*TASK DIRECTIONS*:
Reproduce the lines below, swapping "link" for "button" and leaving everything else unchanged. Omit the pictures from your reply.

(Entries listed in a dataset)
════

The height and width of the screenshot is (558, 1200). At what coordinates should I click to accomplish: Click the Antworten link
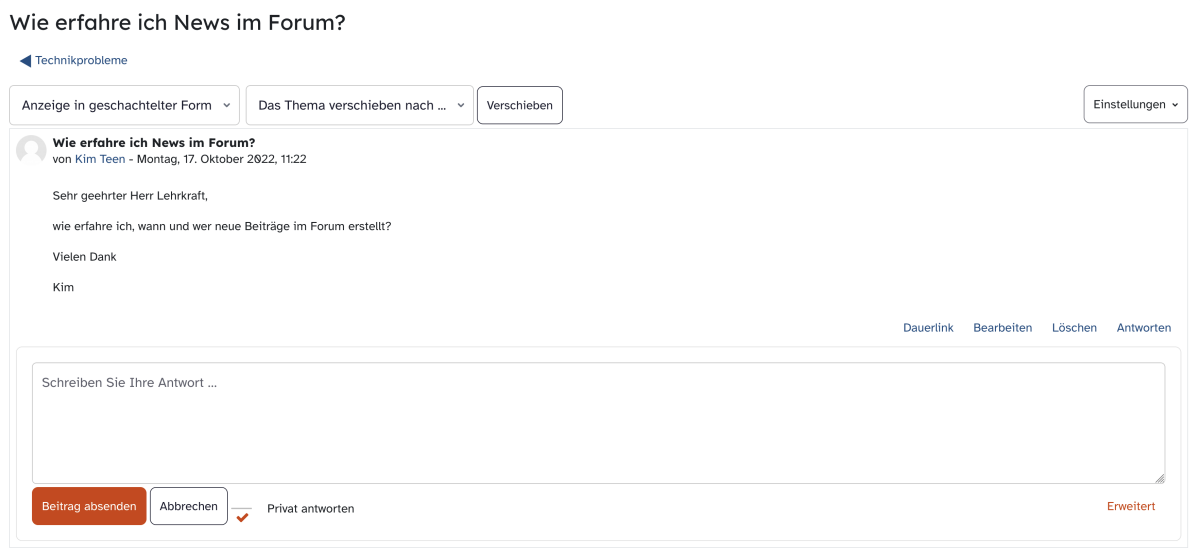1144,328
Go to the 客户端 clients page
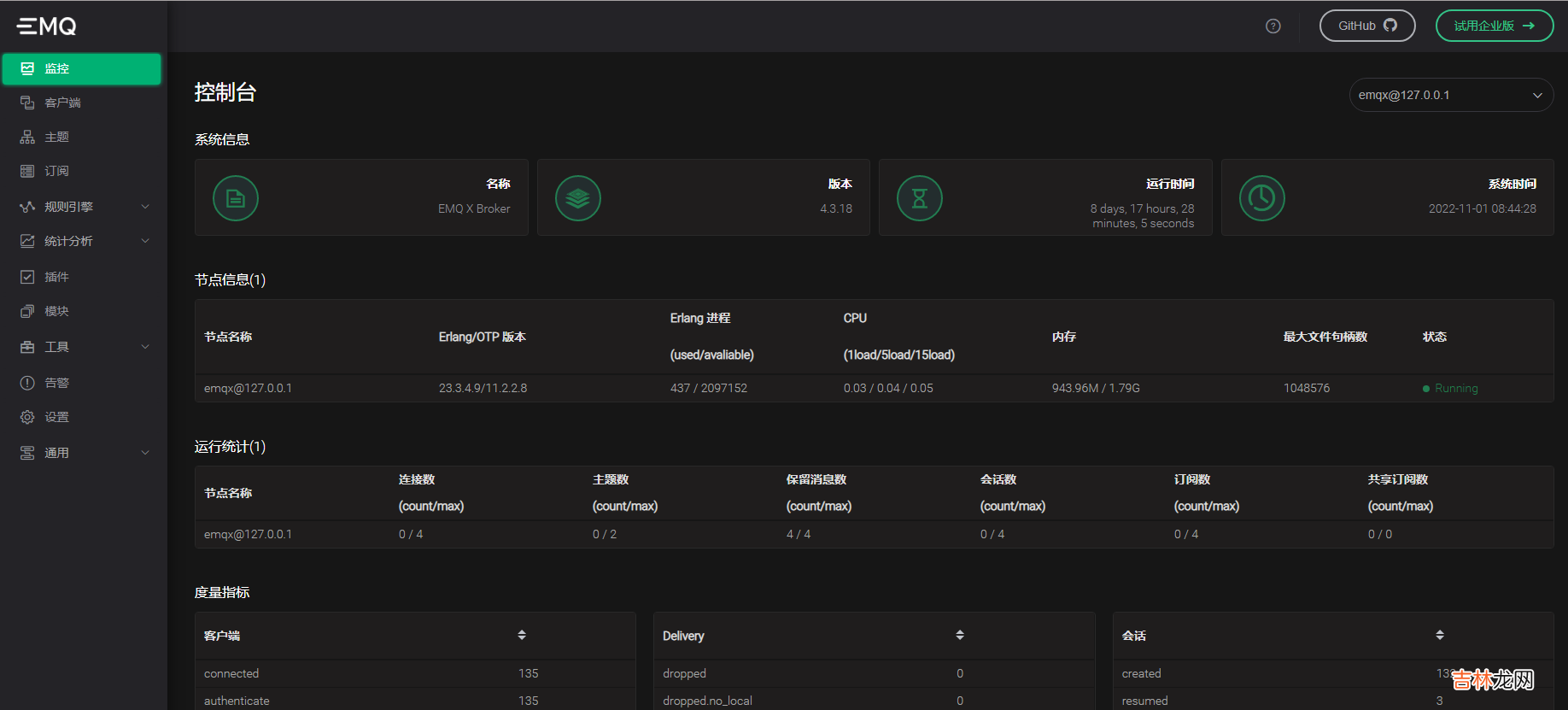This screenshot has width=1568, height=710. 62,103
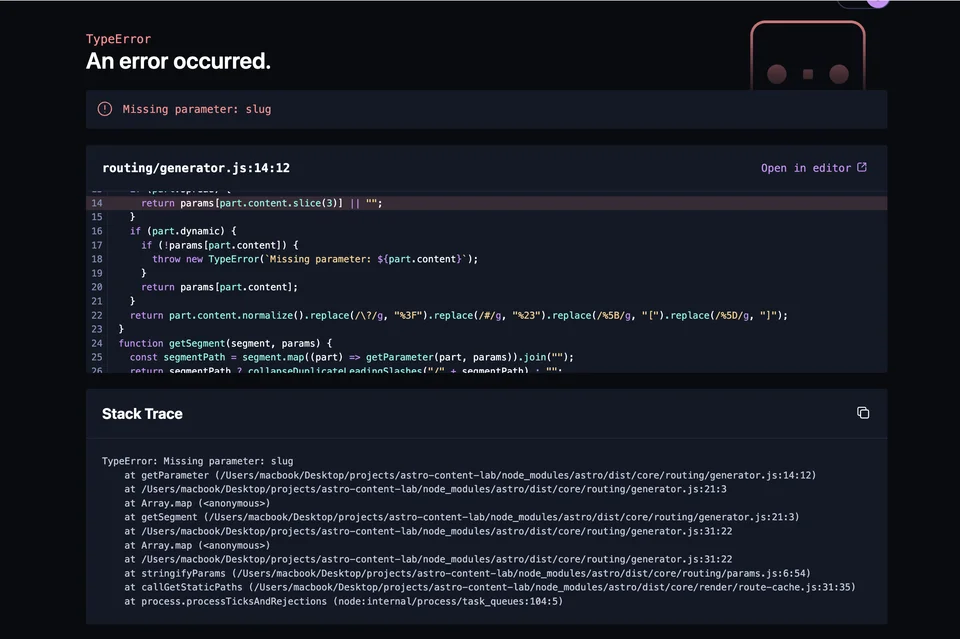Click the Missing parameter: slug error message

coord(197,109)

════

*RESPONSE TO THIS TASK*:
The height and width of the screenshot is (558, 1200). At what coordinates should I click to accomplish: Click the Antworten button
1144,328
Go to the 客户端 clients page
This screenshot has width=1568, height=710. 62,103
Click the Missing parameter: slug error message

coord(197,109)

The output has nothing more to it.